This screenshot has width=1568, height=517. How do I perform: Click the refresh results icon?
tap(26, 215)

---

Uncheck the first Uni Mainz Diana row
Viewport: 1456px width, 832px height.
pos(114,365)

• **YOUR GOAL**
Copy every line of the items above that contains the word "height", treating uppercase and lowercase as different.

• **TASK SOLUTION**
This screenshot has width=1568, height=517. How do I perform: Click the refresh results icon?
Viewport: 1456px width, 832px height.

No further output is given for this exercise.